A webcast of the conference call can also be accessed on the Novavax website at novavax.com/events. A replay of the webcast will be available on the Novavax website until August 9, 2022.

About NVX-CoV2373

NVX-CoV2373 is a protein-based vaccine engineered from the genetic sequence of the first strain of SARS-CoV-2, the virus that causes COVID-19 disease. NVX-CoV2373 was created using Novavax’ recombinant nanoparticle technology to generate antigen derived from the coronavirus spike (S) protein and is formulated with Novavax’ patented saponin-based Matrix-M adjuvant to enhance the immune response and stimulate high levels of neutralizing antibodies. NVX-CoV2373 contains purified protein antigen and can neither replicate, nor can it cause COVID-19.
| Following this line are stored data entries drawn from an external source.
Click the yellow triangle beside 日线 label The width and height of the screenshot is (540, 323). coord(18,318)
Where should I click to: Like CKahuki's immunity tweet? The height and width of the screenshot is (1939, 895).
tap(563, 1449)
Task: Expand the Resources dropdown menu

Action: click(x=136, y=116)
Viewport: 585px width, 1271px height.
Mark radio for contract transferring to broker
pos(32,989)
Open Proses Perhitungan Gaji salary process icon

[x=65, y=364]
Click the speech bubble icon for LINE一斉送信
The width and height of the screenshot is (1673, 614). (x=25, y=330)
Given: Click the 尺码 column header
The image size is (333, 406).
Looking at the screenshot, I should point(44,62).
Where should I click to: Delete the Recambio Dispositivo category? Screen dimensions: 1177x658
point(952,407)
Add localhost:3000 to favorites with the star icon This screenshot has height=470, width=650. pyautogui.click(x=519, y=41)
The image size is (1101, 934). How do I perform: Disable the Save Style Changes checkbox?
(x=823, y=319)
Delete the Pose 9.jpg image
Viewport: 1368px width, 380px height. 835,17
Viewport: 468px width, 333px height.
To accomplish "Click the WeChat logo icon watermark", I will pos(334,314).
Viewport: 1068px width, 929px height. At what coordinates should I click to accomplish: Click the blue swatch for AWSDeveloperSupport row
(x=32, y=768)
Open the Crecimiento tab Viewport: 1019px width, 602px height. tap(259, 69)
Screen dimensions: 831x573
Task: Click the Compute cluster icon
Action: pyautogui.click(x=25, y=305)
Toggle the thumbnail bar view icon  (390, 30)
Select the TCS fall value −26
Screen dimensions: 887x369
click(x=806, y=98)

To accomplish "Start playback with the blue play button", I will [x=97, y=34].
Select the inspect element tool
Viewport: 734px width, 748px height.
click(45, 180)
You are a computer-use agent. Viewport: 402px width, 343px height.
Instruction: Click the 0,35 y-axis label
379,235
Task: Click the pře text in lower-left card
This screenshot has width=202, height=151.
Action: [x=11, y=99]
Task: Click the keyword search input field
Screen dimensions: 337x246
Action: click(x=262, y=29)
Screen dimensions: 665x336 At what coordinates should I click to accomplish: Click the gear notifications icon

Novavax’ COVID-19 vaccine is packaged as a ready-to-use liquid formulation in a vial containing ten doses. The vaccination regimen calls for two 0.5 ml doses (5 mcg antigen and 50 mcg Matrix-M adjuvant) given intramuscularly 21 days apart. The vaccine is stored at 2°- 8° Celsius, enabling the use of existing vaccine supply and cold chain channels. Use of the vaccine should be in accordance with official recommendations.

Novavax has established partnerships for the manufacture, commercialization and distribution of NVX-CoV2373 worldwide. Existing authorizations leverage Novavax’ manufacturing partnership with Serum Institute of India (SII), the world’s largest vaccine manufacturer by volume. They will later be supplemented with data from additional manufacturing sites throughout Novavax’ global supply chain.

About Matrix-M Adjuvant

Novavax’ patented saponin-based Matrix-M adjuvant has demonstrated a potent and well-tolerated effect by stimulating the entry of antigen-presenting cells into the injection site and enhancing antigen presentation in local lymph nodes, boosting immune response.

About Novavax’ Influenza Program

Novavax’ influenza vaccine, previously known as NanoFlu, is a quadrivalent recombinant hemagglutinin (HA) protein nanoparticle influenza vaccine produced by Novavax in its SF9 insect cell baculovirus system. The influenza vaccine uses HA amino acid protein sequences that are the same as the recommended wild-type circulating virus HA sequences, and contains Novavax’ patented saponin-based Matrix-M adjuvant. This investigational candidate was evaluated during a controlled phase 3 trial conducted during the 2019-2020 influenza season.